§ PROMPT: In the records below, the line with "The image size is (809, 618)." and every line after it must be written out exactly; no pictures belong in the result.

§ RECORDS TO USE:

__________

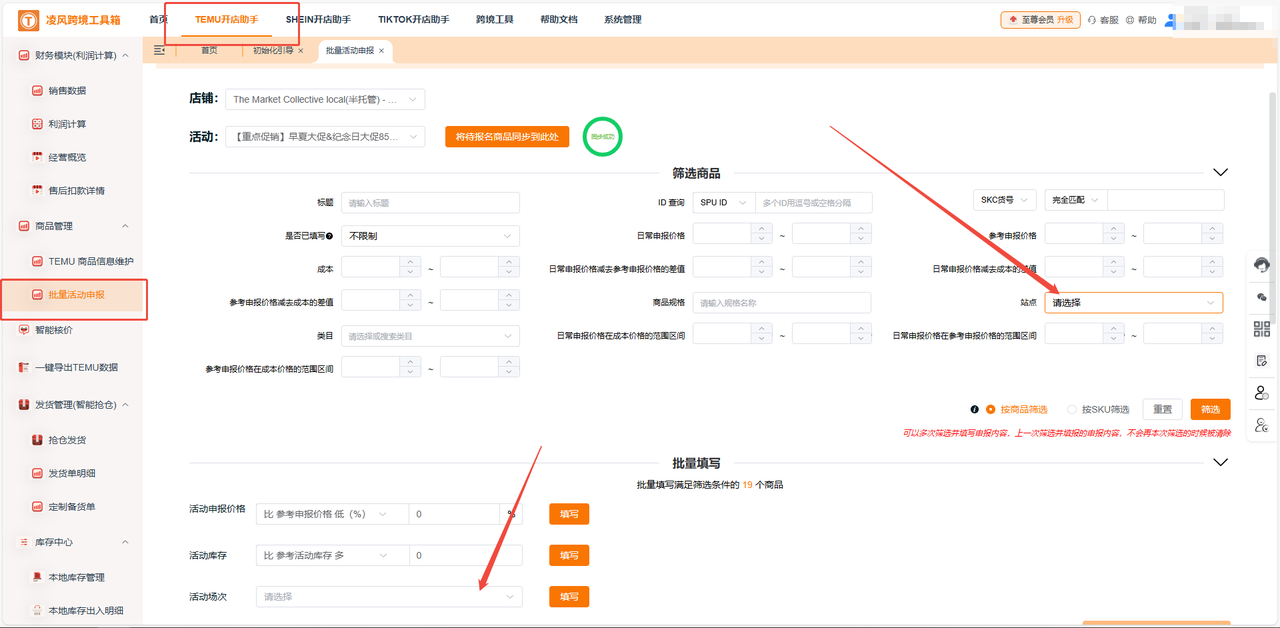Viewport: 1280px width, 628px height.
Task: Click the 凌风跨境工具箱 logo
Action: [x=62, y=18]
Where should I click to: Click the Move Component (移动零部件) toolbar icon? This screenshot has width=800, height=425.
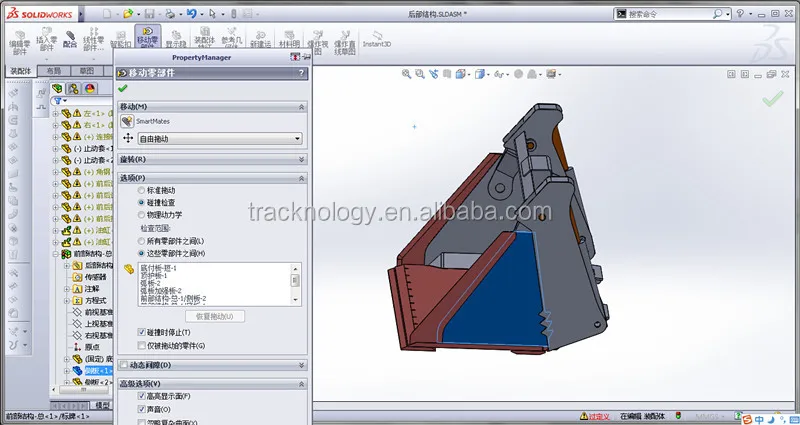pos(149,41)
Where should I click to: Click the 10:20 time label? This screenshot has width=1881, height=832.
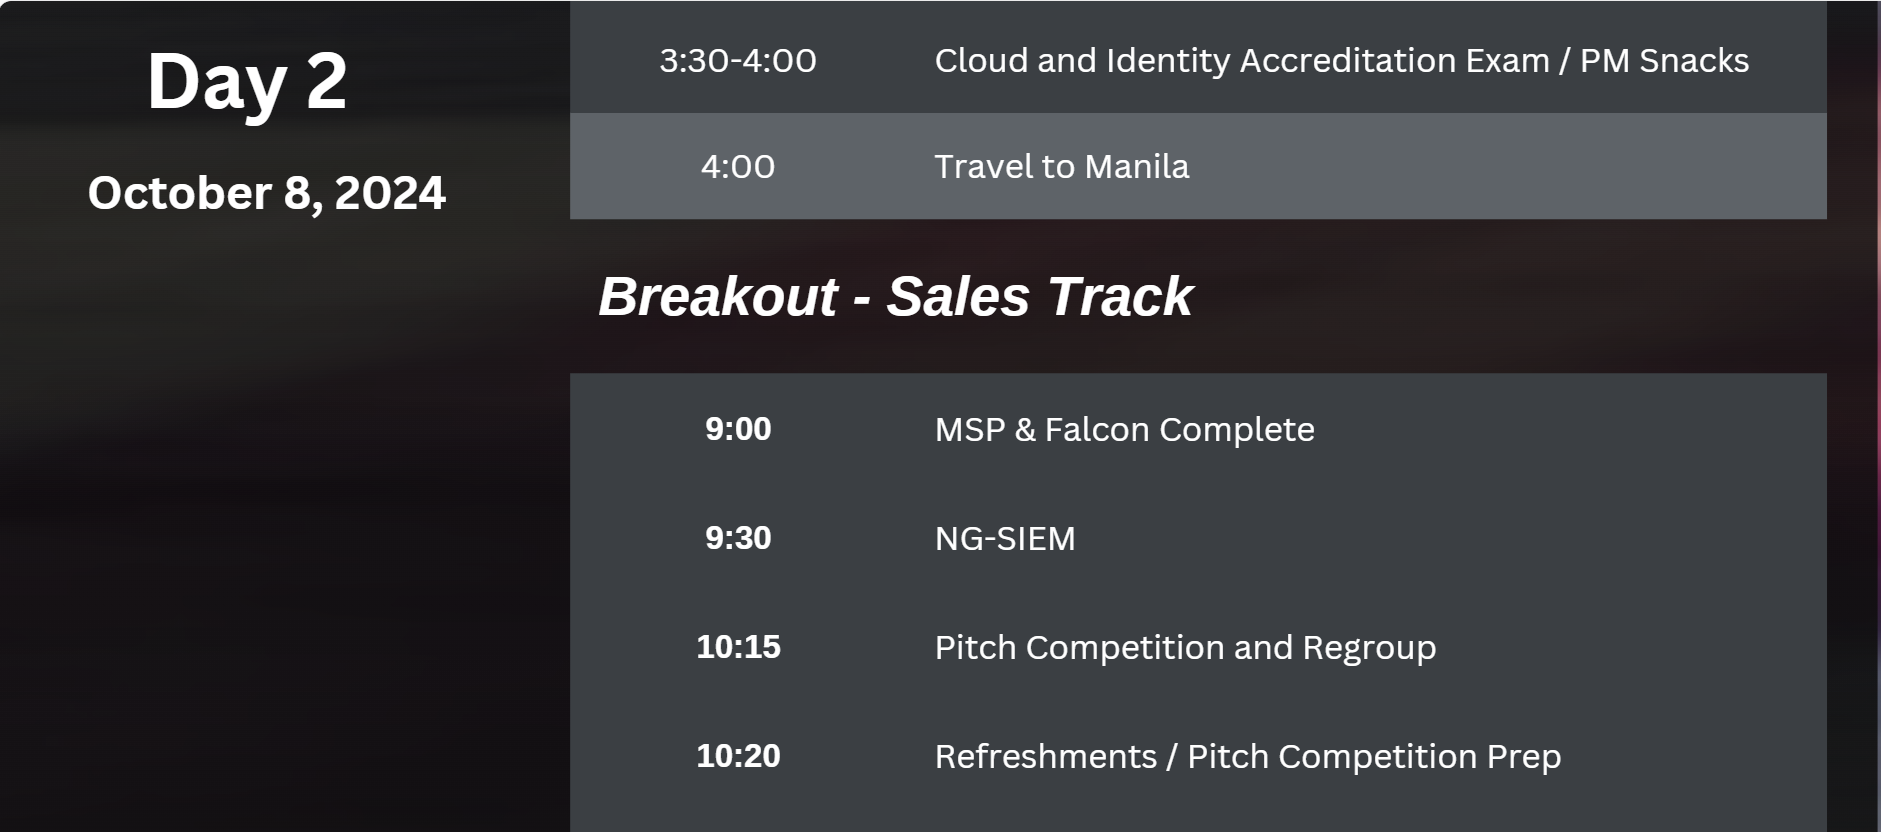coord(738,756)
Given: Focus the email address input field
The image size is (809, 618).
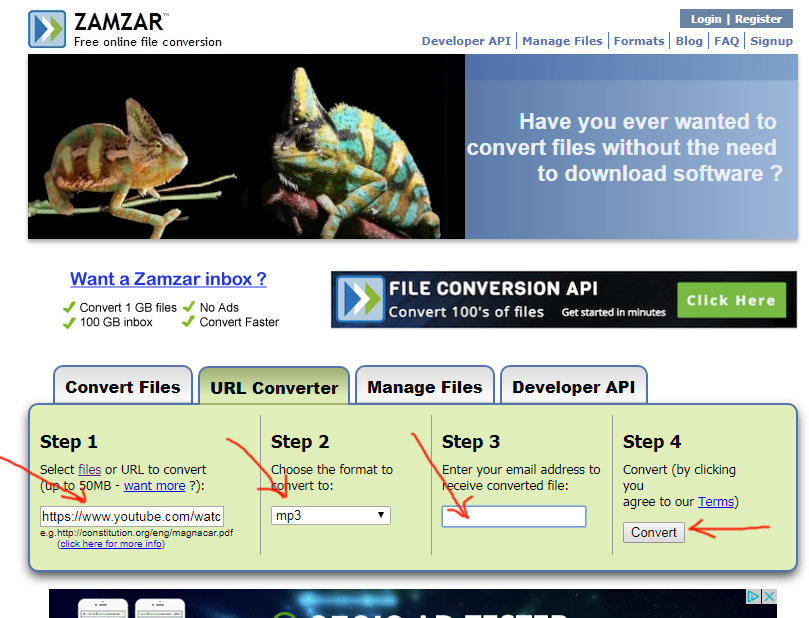Looking at the screenshot, I should point(514,516).
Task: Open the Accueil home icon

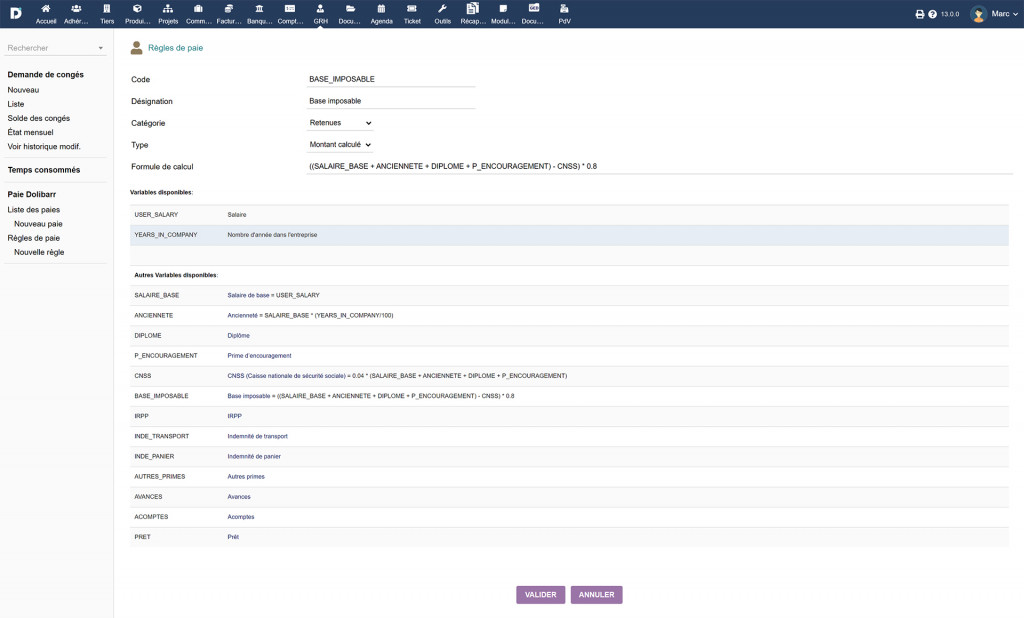Action: point(46,13)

__________

§ RESPONSE AREA:
The image size is (809, 618).
Looking at the screenshot, I should point(514,516).
Task: Open the Accueil home icon

Action: point(46,13)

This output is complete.